**Quoted text**

GMUG final draft of Forest Plan generates local concerns

Objections likely from Gunnison County, HCCA and Town of Crested Butte

By Katherine Nettles

The 60-day objection period for the Grand Mesa, Uncompahgre and Gunnison (GMUG) National Forest draft record of decision for its revised forest plan and environmental impact statement (EIS) is underway, having started when the GMUG released the final draft documents on August 30. Interested parties have a 60-day period to submit objections, and at least a few local governmental and nongovernmental agencies who were cooperating agencies are digging into the various documents, totaling more than 2,000 pages, with plans to potentially file objections to the final draft. 

The GMUG is the largest national forest in the Rocky Mountain Region, covering 3.2 million acres within 11 counties in southwestern Colorado: Delta, Garfield, Gunnison, Hinsdale, Mesa, Mineral, Montrose, Ouray, Saguache, San Juan and San Miguel. The GMUG began the forest plan revision process in 2018, to replace its existing plan that is now four decades old and to guide future on-the-ground decisions about its public lands. Major concerns voiced about the final plan include increased allowances for suitable timber, motorized use, reduced wilderness expansion and inadequate attention to local efforts such as the Gunnison Public Lands Initiative (GPLI) and Gunnison Outdoor Resources Protection (GORP) Act. Both GPLI and GORP have resulted from a coalition of diverse stakeholders with various perspectives on the 2.5 million acres of public lands, mostly national forest, within Gunnison County alone.  

Gunnison County commissioner chair Jonathan Houck spoke with the Crested Butte News this week about the county’s dissatisfaction with some aspects of the GMUG’s revised land management plan and final EIS. After an executive session last week, the board of county commissioners appointed Houck and county attorney Matthew Hoyt to work together in reading through and assessing the extensive files and documents from the GMUG associated with the final forest plan decision. The plan is for Houck and Hoyt to develop the response from the county during the 60-day protest period.

“For the protest period, we’re going to raise some significant issues,” said Houck. He said the main concern is that GPLI and GORP were misrepresented and at times dismissed.

“The GPLI process informed us on the community’s desires related to this plan and was dismissed, possibly from a lack of them understanding it, and in some cases it was misrepresented,” he said. Examples include GPLI’s overall forest health, vegetation management and wildfire management recommendations, which the GMUG planners said was too restrictive. “We built GPLI and GORP to be prepared for those considerations, and it is disappointing that they did not seem to make the effort to understand it more thoroughly,” said Houck.

**Tasks to perform**
**1.** Rewrite the stretch of the forest plan article from "The 60-day objection" through "the final draft.", changing "final draft" to "latest draft".
**2.** According to the forest plan article, in what year did the GMUG start revising its forest plan?
The records that come next have nothing to do with the article on the GMUG forest plan.

**Supplied entries**

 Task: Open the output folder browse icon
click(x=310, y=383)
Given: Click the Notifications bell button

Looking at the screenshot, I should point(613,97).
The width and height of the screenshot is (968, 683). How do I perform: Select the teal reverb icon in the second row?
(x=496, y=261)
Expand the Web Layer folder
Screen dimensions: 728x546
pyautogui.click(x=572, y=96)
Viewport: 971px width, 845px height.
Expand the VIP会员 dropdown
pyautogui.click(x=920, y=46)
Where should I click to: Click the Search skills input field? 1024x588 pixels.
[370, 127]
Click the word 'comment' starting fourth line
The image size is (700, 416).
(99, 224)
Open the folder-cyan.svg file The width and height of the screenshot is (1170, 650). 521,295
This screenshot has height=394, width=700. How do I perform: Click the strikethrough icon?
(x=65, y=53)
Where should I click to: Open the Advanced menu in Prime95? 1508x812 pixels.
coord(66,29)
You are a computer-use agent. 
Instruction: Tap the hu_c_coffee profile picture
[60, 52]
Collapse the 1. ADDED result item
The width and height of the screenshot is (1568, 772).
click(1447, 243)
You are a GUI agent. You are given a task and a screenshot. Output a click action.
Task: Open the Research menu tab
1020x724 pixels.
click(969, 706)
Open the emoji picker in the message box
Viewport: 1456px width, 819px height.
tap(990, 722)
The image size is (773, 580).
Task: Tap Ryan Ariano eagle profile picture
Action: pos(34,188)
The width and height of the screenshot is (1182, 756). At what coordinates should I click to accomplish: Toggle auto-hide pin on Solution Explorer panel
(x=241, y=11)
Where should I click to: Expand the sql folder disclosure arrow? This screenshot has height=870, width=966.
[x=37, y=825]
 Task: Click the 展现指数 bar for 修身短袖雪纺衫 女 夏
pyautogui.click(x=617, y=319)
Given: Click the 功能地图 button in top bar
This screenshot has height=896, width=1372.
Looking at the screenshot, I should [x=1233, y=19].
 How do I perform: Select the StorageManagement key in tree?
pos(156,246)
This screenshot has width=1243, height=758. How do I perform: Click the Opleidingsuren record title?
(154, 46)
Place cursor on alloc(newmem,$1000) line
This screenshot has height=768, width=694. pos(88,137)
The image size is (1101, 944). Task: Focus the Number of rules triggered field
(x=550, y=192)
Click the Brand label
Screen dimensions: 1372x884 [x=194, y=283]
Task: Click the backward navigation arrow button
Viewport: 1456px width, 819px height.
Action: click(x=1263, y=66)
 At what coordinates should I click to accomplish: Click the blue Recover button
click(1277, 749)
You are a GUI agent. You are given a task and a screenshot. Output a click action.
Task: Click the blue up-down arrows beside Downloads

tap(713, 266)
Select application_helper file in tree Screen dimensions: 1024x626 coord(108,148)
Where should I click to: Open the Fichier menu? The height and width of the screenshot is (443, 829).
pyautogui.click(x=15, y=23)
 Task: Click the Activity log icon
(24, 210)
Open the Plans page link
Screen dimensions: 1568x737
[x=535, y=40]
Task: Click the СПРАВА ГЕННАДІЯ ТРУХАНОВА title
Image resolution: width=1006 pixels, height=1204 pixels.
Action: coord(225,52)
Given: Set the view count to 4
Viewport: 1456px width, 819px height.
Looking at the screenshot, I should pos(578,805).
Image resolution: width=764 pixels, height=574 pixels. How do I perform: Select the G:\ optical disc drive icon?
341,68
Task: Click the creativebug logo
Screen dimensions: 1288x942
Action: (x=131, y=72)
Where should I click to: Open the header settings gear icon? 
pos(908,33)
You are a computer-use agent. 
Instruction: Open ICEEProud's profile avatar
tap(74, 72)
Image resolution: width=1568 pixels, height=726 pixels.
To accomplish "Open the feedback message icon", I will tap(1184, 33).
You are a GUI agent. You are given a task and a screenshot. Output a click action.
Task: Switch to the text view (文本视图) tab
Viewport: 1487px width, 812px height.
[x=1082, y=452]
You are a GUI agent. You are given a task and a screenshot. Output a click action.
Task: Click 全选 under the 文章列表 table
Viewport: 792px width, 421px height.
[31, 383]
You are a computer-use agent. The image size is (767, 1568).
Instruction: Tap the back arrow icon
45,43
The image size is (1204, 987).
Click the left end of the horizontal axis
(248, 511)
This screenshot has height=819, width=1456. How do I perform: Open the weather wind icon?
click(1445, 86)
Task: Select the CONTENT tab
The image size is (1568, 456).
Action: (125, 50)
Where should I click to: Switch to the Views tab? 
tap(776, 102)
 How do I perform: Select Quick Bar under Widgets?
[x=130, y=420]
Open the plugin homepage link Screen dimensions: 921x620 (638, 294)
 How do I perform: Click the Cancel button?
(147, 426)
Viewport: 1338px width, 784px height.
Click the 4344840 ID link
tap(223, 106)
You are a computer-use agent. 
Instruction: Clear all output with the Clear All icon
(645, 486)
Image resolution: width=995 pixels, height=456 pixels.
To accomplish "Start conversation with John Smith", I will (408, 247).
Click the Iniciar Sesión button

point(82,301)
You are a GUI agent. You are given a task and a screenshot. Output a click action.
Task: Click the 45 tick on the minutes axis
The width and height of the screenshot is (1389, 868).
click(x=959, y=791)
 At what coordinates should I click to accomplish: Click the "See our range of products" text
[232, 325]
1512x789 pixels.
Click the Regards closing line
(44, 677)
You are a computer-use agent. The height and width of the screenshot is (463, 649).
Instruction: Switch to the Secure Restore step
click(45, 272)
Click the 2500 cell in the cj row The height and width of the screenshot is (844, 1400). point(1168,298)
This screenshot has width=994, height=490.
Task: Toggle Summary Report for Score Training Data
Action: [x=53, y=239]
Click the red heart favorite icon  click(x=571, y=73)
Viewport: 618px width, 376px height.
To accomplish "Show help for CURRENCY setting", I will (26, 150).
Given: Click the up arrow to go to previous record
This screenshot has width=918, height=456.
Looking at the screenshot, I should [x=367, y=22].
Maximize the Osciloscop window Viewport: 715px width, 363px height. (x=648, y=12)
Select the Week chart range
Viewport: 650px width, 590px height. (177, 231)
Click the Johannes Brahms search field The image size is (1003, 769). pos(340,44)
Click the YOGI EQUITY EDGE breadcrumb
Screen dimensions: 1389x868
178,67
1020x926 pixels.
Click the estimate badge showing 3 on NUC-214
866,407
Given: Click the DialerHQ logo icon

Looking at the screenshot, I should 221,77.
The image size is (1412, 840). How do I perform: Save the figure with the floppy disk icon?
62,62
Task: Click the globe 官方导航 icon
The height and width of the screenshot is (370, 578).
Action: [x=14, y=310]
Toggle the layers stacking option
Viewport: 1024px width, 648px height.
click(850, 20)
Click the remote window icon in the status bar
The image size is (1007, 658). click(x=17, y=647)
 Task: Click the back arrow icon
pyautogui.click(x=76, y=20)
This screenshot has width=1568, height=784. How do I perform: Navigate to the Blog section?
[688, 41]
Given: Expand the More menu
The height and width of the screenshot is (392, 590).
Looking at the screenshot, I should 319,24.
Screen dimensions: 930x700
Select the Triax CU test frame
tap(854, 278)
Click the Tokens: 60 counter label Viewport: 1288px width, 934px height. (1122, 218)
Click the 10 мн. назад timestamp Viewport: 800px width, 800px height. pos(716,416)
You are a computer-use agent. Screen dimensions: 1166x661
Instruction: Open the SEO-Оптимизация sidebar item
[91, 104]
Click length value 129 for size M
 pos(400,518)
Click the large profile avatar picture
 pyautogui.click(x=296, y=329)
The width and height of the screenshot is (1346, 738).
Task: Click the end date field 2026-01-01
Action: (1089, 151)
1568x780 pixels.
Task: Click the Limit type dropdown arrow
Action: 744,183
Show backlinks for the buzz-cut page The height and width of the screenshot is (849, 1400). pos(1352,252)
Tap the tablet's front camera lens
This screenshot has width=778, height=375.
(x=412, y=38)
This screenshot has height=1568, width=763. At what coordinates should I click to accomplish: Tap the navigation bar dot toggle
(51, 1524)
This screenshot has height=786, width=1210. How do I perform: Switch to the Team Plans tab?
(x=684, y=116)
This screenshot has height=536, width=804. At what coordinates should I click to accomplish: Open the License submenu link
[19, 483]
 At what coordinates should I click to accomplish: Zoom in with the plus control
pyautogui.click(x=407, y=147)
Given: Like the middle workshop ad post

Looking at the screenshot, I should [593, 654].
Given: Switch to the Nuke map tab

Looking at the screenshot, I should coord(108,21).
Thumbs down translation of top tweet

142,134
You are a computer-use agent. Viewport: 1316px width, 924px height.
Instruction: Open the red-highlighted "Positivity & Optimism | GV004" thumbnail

**The solutions**
**1.**
The 60-day objection period for the Grand Mesa, Uncompahgre and Gunnison (GMUG) National Forest draft record of decision for its revised forest plan and environmental impact statement (EIS) is underway, having started when the GMUG released the latest draft documents on August 30. Interested parties have a 60-day period to submit objections, and at least a few local governmental and nongovernmental agencies who were cooperating agencies are digging into the various documents, totaling more than 2,000 pages, with plans to potentially file objections to the latest draft.

**2.** 2018